A mãe e dona de casa, de 33 anos, conta que os jogos eletrônicos são o único lazer do adolescente, diagnosticado com Transtorno do Déficit de Atenção com Hiperatividade (TDAH).
Limites de uso e propostas de práticas de lazer, como futebol e basquete, começam a transformar esse cenário, conta a mãe. “Conversamos sobre o problema e, hoje, há um limite maior e abertura a outras atividades, mas é uma situação difícil”.
Dependência em games pode ser sinal de transtornos
Ainda que não haja um único perfil entre aqueles que vivenciam a dependência dos jogos eletrônicos, adolescentes com transtornos mentais são mais suscetíveis ao problema, apontam especialistas.

O médico psiquiatra Jairo Navarro analisa que, hoje, ninguém é totalmente livre de desenvolver a dependência, mas há transtornos mentais que aumentam a propensão a vários tipos de dependência.
“Todas as crianças e adolescentes podem ter o problema.
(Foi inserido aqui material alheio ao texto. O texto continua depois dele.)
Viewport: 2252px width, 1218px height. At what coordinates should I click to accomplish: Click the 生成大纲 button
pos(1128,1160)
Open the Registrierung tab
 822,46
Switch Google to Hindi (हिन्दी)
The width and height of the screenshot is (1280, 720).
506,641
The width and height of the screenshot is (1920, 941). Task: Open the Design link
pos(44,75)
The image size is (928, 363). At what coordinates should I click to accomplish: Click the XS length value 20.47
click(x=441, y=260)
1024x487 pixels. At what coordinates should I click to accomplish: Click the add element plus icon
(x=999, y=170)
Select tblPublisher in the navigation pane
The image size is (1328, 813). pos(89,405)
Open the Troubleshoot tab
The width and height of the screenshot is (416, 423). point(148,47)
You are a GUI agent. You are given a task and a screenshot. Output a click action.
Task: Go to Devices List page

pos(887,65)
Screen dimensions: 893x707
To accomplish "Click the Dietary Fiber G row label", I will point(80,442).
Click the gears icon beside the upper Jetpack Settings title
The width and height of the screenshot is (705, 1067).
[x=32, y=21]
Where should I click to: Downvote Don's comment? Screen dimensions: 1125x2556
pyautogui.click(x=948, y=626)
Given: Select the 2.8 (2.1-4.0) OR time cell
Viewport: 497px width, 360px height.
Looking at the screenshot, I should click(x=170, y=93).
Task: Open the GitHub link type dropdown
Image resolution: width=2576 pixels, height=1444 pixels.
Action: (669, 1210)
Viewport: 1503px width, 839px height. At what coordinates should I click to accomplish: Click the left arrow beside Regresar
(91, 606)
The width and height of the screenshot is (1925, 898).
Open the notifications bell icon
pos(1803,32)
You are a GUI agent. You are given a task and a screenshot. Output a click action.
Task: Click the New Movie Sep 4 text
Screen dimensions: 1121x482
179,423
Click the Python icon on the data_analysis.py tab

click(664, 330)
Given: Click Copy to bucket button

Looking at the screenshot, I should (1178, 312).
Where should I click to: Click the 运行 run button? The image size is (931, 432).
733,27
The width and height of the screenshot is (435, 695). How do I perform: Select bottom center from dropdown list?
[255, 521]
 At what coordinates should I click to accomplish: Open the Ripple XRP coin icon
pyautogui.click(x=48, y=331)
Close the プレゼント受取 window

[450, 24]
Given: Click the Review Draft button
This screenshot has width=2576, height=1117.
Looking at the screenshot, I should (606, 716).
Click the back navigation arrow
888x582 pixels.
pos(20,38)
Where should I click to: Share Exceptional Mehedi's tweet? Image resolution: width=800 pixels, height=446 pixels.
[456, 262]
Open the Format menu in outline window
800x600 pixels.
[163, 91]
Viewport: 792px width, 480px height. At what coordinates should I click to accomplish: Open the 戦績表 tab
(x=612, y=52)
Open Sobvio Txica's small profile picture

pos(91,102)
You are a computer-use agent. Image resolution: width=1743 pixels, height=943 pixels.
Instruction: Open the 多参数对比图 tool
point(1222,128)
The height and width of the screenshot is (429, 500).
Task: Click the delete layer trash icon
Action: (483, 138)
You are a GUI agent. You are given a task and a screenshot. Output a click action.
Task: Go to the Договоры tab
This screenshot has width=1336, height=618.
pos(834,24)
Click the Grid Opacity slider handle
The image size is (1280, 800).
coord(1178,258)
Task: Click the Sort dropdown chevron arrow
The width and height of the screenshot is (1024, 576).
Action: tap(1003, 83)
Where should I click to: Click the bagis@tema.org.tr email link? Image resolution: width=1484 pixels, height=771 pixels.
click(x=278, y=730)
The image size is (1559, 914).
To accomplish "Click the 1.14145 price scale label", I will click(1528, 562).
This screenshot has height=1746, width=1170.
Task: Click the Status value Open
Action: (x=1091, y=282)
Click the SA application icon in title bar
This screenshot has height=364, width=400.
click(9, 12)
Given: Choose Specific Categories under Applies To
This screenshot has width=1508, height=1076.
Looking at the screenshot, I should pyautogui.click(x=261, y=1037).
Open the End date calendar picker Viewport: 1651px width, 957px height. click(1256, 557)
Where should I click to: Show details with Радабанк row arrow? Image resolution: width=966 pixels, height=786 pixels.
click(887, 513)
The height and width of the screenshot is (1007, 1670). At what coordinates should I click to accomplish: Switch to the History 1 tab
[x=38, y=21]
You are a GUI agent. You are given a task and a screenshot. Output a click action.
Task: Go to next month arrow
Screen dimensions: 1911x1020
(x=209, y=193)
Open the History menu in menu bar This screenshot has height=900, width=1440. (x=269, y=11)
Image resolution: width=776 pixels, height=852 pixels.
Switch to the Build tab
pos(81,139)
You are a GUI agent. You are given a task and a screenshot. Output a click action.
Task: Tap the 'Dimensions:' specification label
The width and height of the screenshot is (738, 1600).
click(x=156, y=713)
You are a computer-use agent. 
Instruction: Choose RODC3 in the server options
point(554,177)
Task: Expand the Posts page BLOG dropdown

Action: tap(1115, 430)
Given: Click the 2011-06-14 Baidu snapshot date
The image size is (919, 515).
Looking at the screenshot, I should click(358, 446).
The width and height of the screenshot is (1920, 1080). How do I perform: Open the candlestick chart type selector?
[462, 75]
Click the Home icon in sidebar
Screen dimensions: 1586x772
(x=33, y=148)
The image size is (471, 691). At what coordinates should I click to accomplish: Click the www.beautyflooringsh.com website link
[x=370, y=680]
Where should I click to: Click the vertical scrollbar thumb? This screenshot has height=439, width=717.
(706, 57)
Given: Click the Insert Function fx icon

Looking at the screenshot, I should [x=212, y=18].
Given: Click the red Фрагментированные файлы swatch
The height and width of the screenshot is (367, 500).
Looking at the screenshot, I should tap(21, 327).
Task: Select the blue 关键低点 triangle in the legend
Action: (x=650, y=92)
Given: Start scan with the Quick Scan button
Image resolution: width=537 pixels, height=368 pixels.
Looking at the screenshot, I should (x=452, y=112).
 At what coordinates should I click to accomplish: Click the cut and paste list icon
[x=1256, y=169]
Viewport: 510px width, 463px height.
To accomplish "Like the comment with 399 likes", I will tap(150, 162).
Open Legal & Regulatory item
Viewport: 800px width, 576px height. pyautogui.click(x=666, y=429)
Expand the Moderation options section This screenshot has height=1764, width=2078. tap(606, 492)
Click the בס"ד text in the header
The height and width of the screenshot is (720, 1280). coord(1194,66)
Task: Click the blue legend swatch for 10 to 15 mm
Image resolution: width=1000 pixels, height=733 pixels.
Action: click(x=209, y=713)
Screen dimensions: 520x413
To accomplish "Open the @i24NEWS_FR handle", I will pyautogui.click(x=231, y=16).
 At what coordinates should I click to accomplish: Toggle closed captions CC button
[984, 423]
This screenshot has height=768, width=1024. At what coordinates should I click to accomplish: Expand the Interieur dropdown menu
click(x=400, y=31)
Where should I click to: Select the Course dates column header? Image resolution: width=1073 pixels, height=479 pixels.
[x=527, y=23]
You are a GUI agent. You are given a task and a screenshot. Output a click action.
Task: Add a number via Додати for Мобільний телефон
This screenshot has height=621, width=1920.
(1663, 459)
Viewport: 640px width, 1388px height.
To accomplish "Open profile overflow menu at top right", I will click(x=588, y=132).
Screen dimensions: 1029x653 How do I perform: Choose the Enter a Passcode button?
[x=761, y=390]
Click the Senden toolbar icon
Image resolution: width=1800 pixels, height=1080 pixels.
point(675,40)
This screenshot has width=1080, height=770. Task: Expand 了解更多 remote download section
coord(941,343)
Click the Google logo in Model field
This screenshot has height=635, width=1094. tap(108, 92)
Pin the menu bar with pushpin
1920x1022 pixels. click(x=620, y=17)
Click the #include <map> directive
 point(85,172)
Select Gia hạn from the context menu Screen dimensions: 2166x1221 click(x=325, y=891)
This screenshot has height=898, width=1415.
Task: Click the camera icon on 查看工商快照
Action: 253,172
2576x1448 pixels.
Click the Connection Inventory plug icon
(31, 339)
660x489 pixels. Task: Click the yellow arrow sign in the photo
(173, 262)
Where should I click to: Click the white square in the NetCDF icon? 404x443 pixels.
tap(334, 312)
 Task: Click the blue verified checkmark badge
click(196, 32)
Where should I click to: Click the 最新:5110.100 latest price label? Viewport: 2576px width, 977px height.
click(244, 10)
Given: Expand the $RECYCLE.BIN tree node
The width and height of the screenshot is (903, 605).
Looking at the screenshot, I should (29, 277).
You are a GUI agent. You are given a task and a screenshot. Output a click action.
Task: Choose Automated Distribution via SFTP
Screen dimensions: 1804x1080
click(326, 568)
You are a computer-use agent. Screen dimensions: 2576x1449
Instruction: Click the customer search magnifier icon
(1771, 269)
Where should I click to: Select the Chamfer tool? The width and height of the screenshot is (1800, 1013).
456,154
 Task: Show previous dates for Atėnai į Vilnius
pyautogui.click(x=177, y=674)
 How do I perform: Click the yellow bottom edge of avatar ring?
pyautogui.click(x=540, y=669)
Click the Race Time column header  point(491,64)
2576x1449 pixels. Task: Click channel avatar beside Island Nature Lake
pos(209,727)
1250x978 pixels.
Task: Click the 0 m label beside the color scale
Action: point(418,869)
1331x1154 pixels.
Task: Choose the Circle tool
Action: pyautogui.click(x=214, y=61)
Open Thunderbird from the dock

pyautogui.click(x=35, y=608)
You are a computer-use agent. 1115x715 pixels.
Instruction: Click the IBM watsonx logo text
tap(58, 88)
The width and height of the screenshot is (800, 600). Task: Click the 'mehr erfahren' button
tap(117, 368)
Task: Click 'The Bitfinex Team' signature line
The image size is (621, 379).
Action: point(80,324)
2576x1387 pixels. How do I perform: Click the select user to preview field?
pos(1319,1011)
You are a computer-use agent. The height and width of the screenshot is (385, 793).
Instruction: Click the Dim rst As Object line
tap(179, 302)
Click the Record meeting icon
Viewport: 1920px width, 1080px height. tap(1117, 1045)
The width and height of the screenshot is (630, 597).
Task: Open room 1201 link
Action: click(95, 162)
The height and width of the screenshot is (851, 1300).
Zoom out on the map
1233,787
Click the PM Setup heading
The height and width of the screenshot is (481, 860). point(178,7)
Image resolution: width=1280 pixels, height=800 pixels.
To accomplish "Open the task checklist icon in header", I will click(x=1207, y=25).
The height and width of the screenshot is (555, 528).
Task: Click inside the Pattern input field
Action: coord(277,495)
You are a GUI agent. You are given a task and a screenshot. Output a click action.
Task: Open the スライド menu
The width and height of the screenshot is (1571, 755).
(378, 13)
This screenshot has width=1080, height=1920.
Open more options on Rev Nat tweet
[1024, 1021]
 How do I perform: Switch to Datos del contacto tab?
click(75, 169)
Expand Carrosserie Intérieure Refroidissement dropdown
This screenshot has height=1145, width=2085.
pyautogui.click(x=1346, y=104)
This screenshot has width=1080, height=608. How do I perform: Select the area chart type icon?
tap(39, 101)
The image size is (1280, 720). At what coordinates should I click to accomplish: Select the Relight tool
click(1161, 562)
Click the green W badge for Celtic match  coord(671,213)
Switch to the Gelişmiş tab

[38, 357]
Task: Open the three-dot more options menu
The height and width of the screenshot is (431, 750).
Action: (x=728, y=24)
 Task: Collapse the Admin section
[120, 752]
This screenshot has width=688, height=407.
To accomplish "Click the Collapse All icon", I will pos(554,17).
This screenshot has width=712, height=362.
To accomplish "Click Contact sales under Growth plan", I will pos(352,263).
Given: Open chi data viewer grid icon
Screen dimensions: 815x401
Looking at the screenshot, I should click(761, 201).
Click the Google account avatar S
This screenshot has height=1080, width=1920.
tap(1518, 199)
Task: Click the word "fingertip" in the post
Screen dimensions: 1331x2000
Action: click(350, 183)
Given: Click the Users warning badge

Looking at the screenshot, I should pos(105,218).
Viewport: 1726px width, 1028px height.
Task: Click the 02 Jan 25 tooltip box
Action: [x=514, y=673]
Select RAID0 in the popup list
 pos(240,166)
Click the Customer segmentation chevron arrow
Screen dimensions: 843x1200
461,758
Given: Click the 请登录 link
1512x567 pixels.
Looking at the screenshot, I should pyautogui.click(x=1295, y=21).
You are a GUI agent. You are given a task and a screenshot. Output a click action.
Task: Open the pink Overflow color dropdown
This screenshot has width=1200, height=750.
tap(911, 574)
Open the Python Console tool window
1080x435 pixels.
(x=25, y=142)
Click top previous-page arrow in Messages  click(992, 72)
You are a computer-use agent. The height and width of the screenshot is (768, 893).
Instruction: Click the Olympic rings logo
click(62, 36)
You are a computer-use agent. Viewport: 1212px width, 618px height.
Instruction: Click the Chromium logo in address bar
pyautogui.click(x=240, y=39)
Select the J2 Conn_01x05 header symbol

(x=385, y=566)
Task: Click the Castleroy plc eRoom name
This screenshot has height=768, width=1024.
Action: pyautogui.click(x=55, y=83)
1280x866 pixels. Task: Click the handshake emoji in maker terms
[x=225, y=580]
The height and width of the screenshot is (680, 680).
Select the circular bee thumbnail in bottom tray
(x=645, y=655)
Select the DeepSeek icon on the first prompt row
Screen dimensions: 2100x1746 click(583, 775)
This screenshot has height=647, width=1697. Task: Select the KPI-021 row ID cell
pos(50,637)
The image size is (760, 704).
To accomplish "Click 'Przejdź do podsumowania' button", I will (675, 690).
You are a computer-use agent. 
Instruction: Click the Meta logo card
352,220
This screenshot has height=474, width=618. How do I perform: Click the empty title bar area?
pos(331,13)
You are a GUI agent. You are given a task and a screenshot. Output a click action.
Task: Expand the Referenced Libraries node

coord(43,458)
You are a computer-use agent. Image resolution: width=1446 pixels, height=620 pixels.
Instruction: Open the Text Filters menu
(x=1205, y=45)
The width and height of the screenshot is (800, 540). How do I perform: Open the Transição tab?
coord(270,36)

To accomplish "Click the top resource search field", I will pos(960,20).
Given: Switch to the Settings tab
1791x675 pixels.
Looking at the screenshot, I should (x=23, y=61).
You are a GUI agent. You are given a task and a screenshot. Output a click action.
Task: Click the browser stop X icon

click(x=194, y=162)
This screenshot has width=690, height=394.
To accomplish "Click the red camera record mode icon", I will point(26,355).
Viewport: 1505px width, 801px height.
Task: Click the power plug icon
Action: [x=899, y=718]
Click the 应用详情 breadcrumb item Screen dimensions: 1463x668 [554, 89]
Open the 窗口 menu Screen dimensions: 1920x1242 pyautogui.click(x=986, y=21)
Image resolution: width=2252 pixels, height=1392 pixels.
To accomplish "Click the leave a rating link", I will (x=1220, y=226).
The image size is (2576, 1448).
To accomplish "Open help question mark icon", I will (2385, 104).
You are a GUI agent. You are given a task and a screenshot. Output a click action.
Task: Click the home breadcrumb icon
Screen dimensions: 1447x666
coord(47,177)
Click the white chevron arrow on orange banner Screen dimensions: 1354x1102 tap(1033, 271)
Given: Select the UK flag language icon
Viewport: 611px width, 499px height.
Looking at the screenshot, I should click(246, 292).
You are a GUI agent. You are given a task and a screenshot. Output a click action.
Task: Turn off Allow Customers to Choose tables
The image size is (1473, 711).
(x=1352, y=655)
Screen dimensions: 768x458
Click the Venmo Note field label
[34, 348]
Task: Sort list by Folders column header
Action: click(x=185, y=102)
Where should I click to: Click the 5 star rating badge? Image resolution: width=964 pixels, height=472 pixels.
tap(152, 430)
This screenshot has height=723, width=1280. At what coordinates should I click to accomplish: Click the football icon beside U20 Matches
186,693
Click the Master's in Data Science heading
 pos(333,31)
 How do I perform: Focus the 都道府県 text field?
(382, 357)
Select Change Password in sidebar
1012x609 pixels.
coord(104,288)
Há, contudo, questões de saúde que ficam em torno da dependência de jogos, como a depressão, a ansiedade, o transtorno bipolar e o Transtorno do Déficit de Atenção com Hiperatividade (TDAH). Eles provocam uma suscetibilidade maior à dependência”.
Em outros casos, a própria dependência pode levar a outras questões sérias de saúde mental, conta a psicóloga Monique Nogueira.
“O vício nos jogos eletrônicos pode levar à depressão, além de condicionar o corpo a depender dos estímulos de prazer do vício. É importante entender o estilo de vida de cada pessoa e investigar o que a levou a jogar, ou seja, o que ela quer suprir com os jogos”.
A psicóloga Lana Francischetto reitera que as famílias precisam se atentar aos sinais e, caso sejam detectados, é necessário buscar ajuda de médicos e psicólogos. Quando avançados, os sintomas se agregam e se tornam uma questão ainda mais grave, explica.
“O isolamento e utilização dos jogos como válvula de escape, de modo excessivo, podem levar a transtornos ansiosos e depressivos e ao distúrbio do sono. Quando não percebidos pelas famílias, esses sintomas podem se agregar e construir problemas graves de saúde mental”.
Saiba mais:
Pesquisa
Realizada pela Universidade de São Paulo (USP), uma pesquisa constatou que 57% dos adolescentes já jogaram para esquecer ou aliviar problemas da vida real.
O estudo constatou, ainda, que 28,1% dos adolescentes do País já fazem uso excessivo dos jogos eletrônicos.
Vício
Quando os jogos eletrônicos interferem no dia a dia do adolescente, com prejuízos à vida social e familiar, ao desempenho escolar, à estabilidade do humor, à comunicação e ao sono, há uma dependência. Os jogos se tornam, geralmente, o mundo em que o adolescente “habita” na maior parte do tempo.
O vício nos jogos eletrônicos pode levar à depressão e à ansiedade. É importante diagnosticar o que a levou cada pessoa a jogar, ou seja, o que ela quer suprir com os jogos.
Em alguns casos, a dependência é uma expressão conjunta a outros transtornos mentais, como o transtorno bipolar e o Transtorno do Déficit de Atenção com Hiperatividade (TDAH), por exemplo.
Tratamento
O tratamento inclui atendimento médico para indicação de medicamentos e psicoterapia. A evolução do tratamento depende de cada caso e, por isso, não há média de tempo.
Fonte: Universidade de São Paulo (USP) e especialistas consultados.